(Collected data)
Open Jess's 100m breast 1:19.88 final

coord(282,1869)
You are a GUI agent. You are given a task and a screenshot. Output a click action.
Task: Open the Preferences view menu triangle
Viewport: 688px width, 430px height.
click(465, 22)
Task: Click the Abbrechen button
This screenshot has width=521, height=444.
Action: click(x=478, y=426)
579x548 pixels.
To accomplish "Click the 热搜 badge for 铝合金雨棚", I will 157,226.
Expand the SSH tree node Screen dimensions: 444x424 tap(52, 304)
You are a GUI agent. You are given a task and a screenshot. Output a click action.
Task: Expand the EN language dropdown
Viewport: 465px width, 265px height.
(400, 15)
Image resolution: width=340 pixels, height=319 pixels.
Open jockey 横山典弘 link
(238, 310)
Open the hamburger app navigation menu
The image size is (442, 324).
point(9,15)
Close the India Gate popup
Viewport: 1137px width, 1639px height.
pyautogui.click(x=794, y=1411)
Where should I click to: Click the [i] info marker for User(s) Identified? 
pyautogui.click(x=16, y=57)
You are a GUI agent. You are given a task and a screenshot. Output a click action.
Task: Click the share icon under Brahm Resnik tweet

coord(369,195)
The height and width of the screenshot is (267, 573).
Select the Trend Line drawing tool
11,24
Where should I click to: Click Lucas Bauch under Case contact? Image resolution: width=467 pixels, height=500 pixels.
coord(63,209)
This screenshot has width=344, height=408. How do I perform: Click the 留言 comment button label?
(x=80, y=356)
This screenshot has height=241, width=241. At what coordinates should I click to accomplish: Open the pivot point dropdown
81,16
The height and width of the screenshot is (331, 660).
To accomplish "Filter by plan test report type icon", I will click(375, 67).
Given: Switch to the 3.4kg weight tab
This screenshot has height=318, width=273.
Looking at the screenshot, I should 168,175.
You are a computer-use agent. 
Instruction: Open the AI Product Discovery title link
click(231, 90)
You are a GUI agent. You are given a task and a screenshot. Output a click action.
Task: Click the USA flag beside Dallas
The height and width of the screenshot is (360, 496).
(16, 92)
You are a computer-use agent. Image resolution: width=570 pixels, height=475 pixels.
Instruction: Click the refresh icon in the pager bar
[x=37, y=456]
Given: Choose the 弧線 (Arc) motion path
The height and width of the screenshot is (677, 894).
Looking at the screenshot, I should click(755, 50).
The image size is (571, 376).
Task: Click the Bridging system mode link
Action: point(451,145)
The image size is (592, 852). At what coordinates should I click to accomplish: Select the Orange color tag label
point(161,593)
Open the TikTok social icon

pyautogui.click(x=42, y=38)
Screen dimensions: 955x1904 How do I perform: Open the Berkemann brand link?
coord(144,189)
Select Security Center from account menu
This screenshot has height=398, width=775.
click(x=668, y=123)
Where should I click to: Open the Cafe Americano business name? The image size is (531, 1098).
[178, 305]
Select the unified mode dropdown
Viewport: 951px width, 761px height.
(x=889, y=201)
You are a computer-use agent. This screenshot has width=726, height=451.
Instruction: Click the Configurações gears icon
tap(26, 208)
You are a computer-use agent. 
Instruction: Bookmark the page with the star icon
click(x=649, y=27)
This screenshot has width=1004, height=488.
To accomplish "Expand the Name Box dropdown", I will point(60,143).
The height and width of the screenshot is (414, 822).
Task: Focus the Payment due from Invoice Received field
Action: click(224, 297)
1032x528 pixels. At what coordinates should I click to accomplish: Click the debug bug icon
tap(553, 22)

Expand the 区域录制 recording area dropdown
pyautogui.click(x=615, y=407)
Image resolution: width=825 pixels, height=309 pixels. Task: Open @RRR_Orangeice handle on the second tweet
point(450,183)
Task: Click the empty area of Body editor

#### REQUIRED ACTION
Lines with "computer": find them in the data and copy each one.

#### OUTPUT FOR THIS TASK
You are a computer-use agent. 
You are a computer-use agent. Image resolution: width=570 pixels, height=475 pixels.
You are a computer-use agent. This screenshot has width=726, height=451.
You are a computer-use agent. 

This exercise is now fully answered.